Top of Study text

Impact
A vulnerability in the Linux kernel’s ksmbd SMB server allows an attacker to overflow a kernel buffer when processing a compound request that combines a directory query with a file information request. The get_file_all_info() routine fails to validate the client‑supplied OutputBufferLength before copying the filename into the FileName field, and smbConvertToUTF16() then writes up to a fixed PATH_MAX length. A crafted request with an oversized filename can therefore write beyond the allocated response buffer, corrupting kernel memory and potentially causing a system crash or, depending on an attacker’s technique, enabling execution of code with kernel privilege.
Affected Systems
All Linux kernel implementations that include the ksmbd service before the fix are affected. This encompasses any distribution using an unpatched kernel where the committed patch for buffer size validation and safe conversion has not been applied. The vulnerability resides in the ksmbd module, which handles SMB2/SMB3 traffic, so hosts that expose SMB services to external networks are at risk.
Risk and Exploitability
The issue presents a classic out‑of‑bounds write that can corrupt kernel memory. No CVSS score or EPSS value is included in the CVE data, and the vulnerability is not listed in CISA's KEV catalog. Exploitation requires a remote attacker to send a specially crafted compound SMB request. While no public exploits have been documented, the theoretical impact is significant for environments that accept SMB traffic.

Bottom of Study text
Top of Data for review

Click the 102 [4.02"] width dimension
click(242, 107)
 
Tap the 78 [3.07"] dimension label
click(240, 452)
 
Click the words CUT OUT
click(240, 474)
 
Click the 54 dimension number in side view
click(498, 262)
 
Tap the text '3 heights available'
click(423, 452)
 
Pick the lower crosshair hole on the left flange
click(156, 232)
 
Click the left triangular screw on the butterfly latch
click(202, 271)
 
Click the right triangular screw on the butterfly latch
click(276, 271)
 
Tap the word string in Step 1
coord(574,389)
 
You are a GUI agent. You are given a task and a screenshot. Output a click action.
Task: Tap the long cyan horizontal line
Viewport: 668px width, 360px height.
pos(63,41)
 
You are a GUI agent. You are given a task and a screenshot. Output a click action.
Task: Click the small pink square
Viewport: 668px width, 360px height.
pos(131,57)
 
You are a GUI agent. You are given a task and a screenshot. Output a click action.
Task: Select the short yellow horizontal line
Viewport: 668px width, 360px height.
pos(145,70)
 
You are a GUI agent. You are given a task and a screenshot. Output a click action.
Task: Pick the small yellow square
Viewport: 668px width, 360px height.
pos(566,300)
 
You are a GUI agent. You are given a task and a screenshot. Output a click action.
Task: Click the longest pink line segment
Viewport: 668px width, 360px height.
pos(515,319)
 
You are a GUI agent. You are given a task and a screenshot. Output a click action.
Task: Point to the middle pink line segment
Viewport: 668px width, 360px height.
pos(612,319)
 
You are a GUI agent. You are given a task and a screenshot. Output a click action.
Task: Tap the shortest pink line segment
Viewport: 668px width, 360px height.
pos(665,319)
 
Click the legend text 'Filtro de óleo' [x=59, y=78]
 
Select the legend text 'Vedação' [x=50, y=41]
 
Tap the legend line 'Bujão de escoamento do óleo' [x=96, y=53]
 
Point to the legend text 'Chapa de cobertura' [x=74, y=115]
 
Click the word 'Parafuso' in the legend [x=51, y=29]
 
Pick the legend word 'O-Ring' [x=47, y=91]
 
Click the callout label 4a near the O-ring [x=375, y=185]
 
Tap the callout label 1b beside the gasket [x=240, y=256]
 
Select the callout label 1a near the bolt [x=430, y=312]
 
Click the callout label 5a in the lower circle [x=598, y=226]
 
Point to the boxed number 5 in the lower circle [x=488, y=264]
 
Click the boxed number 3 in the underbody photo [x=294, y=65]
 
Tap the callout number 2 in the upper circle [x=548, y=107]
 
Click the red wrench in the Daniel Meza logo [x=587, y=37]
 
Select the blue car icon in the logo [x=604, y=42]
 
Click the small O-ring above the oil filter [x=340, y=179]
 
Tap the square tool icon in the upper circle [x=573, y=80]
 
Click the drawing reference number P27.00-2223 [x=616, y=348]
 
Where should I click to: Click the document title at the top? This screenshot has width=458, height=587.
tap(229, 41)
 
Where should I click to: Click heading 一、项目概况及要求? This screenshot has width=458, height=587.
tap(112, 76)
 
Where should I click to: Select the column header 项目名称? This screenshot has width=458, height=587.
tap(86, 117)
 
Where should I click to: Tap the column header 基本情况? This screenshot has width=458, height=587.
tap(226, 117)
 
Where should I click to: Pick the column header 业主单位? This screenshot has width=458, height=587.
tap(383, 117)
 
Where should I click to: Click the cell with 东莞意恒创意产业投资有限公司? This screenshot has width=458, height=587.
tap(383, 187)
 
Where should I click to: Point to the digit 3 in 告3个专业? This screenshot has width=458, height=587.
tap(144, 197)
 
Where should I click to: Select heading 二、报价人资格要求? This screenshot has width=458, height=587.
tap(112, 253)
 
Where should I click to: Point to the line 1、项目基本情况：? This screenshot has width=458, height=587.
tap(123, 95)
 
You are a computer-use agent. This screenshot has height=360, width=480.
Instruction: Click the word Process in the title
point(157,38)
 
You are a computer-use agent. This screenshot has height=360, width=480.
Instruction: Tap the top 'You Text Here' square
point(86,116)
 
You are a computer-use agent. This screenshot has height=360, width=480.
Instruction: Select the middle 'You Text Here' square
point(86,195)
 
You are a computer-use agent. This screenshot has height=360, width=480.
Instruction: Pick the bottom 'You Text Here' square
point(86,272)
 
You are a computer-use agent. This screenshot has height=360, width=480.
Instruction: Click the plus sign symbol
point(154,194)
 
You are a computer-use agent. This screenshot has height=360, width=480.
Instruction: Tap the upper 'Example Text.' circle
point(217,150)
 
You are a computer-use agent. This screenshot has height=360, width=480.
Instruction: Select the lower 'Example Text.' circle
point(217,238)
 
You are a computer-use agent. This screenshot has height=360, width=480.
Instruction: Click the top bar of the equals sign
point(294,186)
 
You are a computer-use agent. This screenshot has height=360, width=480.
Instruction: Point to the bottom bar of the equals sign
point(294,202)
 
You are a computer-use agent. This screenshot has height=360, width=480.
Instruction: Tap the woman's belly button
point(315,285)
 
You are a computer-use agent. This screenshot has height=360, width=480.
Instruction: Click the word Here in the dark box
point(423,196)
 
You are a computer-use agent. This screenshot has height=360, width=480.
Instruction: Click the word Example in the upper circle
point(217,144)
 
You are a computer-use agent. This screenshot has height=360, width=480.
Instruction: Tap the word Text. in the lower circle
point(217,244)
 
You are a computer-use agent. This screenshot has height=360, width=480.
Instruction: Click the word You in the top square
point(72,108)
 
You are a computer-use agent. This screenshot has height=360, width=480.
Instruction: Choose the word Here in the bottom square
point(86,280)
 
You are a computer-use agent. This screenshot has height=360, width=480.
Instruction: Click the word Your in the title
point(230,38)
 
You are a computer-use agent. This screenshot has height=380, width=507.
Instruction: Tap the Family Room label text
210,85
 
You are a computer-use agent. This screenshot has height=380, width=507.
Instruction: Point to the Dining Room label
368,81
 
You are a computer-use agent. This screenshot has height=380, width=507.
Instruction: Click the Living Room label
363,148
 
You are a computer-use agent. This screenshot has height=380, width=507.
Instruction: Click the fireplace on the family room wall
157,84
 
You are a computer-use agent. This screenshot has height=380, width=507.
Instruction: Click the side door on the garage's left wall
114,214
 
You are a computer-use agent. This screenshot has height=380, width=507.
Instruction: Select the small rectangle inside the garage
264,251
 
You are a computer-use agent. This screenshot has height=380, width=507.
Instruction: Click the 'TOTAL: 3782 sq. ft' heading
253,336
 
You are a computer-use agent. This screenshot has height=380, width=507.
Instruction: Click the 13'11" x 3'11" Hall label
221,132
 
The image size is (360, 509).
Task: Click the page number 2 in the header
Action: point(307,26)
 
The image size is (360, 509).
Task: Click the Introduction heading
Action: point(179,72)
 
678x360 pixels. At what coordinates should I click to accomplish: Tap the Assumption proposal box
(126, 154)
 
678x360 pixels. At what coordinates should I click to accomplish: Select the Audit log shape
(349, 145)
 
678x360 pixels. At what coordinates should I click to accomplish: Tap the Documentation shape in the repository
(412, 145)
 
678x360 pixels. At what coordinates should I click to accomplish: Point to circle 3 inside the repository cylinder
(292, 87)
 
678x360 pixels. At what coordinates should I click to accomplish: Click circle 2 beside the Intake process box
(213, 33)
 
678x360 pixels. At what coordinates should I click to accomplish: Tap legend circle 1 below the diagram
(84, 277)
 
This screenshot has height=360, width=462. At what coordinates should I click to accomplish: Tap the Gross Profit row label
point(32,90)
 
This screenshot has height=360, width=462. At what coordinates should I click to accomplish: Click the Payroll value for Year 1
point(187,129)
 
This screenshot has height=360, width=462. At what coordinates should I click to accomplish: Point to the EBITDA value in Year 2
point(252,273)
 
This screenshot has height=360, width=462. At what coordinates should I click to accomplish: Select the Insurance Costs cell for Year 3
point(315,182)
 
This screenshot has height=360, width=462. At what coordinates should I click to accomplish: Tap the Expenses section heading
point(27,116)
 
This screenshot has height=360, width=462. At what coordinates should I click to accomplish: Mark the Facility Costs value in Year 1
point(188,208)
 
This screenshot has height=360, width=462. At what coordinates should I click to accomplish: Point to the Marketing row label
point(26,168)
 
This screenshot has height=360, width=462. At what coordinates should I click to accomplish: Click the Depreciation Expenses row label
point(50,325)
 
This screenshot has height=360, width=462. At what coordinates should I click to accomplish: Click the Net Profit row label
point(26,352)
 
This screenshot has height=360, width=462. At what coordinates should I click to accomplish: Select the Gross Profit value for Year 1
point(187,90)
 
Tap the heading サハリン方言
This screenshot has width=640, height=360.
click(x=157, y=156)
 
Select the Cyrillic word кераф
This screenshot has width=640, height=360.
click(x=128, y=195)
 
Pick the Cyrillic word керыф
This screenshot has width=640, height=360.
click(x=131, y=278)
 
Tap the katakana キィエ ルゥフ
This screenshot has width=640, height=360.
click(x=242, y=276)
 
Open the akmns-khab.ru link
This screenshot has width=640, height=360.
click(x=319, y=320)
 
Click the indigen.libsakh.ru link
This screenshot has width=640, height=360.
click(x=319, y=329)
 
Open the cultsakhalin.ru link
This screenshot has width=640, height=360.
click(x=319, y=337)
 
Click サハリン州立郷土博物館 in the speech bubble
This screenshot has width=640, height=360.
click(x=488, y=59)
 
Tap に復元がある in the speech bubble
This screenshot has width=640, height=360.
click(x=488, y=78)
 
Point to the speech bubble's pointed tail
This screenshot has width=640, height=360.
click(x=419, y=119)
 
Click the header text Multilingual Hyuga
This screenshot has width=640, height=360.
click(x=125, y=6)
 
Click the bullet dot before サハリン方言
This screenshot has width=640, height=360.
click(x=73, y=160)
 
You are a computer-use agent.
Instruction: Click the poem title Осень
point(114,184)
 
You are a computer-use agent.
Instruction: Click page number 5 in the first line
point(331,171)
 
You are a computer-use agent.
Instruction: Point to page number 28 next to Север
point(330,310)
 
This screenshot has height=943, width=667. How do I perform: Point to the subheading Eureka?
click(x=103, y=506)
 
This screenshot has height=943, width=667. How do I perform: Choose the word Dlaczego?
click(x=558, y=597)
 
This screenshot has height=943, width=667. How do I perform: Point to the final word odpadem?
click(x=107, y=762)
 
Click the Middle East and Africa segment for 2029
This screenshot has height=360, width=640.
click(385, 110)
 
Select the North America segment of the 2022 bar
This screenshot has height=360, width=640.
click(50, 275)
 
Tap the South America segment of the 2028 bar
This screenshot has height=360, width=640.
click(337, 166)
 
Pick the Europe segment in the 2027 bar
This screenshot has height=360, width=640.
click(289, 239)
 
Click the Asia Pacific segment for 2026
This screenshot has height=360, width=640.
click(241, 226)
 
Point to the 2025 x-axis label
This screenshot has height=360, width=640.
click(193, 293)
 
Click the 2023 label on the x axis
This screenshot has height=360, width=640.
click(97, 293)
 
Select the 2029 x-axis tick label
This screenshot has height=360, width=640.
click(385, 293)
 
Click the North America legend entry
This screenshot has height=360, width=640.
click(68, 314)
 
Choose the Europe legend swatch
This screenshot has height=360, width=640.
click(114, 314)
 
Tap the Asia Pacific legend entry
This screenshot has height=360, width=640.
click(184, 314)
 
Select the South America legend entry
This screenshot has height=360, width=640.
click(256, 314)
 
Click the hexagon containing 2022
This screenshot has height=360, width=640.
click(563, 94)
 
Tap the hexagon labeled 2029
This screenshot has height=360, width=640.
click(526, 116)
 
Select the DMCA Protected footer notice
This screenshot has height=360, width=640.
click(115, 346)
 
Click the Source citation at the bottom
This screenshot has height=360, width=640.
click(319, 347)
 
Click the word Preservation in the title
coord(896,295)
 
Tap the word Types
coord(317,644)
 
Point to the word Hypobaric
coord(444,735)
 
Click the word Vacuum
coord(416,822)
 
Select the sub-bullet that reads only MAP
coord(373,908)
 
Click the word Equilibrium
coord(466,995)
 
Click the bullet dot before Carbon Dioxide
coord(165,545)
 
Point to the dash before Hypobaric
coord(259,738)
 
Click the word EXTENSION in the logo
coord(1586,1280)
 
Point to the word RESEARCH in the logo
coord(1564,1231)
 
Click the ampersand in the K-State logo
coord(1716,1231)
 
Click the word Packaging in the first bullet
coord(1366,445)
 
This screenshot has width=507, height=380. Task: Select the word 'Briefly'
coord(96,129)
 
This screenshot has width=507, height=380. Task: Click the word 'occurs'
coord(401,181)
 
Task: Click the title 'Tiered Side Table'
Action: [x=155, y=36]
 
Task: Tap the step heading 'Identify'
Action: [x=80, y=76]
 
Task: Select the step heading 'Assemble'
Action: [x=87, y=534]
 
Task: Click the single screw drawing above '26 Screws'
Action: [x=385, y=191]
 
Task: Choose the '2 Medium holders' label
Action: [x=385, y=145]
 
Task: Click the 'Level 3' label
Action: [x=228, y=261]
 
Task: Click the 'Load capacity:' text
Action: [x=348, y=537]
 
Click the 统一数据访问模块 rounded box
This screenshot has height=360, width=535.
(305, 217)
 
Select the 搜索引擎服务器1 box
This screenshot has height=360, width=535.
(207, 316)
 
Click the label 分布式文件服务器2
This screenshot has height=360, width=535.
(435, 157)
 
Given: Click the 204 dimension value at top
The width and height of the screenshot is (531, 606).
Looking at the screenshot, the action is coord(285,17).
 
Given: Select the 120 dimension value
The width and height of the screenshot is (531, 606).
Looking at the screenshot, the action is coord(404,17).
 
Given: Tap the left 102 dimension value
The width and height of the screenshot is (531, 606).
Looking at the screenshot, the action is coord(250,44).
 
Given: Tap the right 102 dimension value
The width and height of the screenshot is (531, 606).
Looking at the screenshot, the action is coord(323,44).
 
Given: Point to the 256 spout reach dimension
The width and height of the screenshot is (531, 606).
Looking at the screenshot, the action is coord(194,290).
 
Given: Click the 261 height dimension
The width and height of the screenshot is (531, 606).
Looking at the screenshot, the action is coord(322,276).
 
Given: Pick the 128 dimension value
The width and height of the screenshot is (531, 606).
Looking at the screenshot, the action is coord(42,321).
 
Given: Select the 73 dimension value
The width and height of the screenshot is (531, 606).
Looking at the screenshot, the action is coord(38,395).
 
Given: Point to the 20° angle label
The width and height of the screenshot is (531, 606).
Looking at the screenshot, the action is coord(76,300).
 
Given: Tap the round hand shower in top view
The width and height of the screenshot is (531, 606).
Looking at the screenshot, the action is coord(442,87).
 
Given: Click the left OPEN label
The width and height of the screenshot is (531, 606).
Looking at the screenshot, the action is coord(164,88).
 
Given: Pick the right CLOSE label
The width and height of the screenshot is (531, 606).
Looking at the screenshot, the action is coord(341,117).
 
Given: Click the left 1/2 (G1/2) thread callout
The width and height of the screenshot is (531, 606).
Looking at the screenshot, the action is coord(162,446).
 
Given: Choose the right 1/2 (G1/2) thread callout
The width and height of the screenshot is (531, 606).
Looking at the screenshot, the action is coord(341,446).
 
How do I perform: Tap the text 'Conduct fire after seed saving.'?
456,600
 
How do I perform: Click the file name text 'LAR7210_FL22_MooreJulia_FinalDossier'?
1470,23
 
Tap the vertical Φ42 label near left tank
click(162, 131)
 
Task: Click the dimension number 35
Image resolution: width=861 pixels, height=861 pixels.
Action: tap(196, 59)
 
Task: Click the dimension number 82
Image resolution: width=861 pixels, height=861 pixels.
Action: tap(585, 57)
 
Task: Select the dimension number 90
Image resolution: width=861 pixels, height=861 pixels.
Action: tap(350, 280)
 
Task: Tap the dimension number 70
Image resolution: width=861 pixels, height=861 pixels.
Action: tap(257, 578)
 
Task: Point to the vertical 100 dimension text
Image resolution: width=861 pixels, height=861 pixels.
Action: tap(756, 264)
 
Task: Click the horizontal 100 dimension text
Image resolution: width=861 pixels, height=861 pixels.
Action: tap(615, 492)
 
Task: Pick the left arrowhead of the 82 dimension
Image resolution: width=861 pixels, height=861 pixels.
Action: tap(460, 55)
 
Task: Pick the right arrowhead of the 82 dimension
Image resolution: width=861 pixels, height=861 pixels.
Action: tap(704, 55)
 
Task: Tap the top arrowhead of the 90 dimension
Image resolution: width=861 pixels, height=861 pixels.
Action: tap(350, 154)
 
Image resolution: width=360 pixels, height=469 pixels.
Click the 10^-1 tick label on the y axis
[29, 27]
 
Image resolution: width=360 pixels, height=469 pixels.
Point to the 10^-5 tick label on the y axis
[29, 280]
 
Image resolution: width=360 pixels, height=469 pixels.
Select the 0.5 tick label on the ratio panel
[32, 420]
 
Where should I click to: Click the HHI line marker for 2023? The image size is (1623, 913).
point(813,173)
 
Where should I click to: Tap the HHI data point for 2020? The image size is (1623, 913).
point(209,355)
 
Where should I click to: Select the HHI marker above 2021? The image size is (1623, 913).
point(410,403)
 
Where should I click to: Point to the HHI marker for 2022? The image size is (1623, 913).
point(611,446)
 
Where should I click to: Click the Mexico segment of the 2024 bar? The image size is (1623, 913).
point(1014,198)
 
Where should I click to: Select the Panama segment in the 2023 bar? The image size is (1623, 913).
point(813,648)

Bottom of Data for review

Questions to answer
A. In the vulnerability summary, which routine does not validate the client-supplied OutputBufferLength before copying the filename into the FileName field?
B. Transcribe everything in the vulnerability summary from "Risk and Exploitability" down to "accept SMB traffic.".

Per-task answers
A. The get_file_all_info() routine.

B.
Risk and Exploitability
The issue presents a classic out‑of‑bounds write that can corrupt kernel memory. No CVSS score or EPSS value is included in the CVE data, and the vulnerability is not listed in CISA's KEV catalog. Exploitation requires a remote attacker to send a specially crafted compound SMB request. While no public exploits have been documented, the theoretical impact is significant for environments that accept SMB traffic.